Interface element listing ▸
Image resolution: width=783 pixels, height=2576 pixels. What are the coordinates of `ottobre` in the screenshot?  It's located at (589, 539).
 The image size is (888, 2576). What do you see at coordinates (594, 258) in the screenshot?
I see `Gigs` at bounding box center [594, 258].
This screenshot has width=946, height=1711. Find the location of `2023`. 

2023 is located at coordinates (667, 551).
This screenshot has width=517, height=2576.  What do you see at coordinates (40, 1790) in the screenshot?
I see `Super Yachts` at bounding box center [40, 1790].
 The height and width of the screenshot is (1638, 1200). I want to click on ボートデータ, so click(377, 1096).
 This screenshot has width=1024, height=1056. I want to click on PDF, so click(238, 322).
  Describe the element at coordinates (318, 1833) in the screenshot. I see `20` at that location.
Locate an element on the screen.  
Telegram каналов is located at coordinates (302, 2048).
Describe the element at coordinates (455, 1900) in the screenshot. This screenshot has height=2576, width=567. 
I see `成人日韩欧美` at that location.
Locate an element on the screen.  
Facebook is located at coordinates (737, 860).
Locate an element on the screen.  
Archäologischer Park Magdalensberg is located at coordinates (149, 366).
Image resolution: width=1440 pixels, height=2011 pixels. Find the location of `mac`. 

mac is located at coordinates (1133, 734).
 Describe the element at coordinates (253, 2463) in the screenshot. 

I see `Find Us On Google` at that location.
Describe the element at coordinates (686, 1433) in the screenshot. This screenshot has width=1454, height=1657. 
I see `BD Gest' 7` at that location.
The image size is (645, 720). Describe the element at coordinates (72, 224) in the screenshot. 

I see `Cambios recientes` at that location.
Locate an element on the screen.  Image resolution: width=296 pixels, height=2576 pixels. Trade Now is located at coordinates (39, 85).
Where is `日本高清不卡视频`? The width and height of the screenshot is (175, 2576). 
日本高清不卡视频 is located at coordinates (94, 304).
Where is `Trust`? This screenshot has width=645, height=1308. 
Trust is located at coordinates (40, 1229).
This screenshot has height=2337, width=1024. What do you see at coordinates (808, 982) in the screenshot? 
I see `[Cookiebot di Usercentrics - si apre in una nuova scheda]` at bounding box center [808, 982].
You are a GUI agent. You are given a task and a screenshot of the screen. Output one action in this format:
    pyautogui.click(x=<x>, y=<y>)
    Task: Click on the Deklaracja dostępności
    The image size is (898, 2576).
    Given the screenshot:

WHAT YOU NEED TO DO ▸ Transcribe the listing word for word, starting with its first line and ending with the line that contains "The image size is (888, 2576).".

COMPLETE OUTPUT ▸
Image resolution: width=783 pixels, height=2576 pixels. What are the coordinates of `ottobre` in the screenshot?  It's located at (589, 539).
 The image size is (888, 2576). What do you see at coordinates (594, 258) in the screenshot?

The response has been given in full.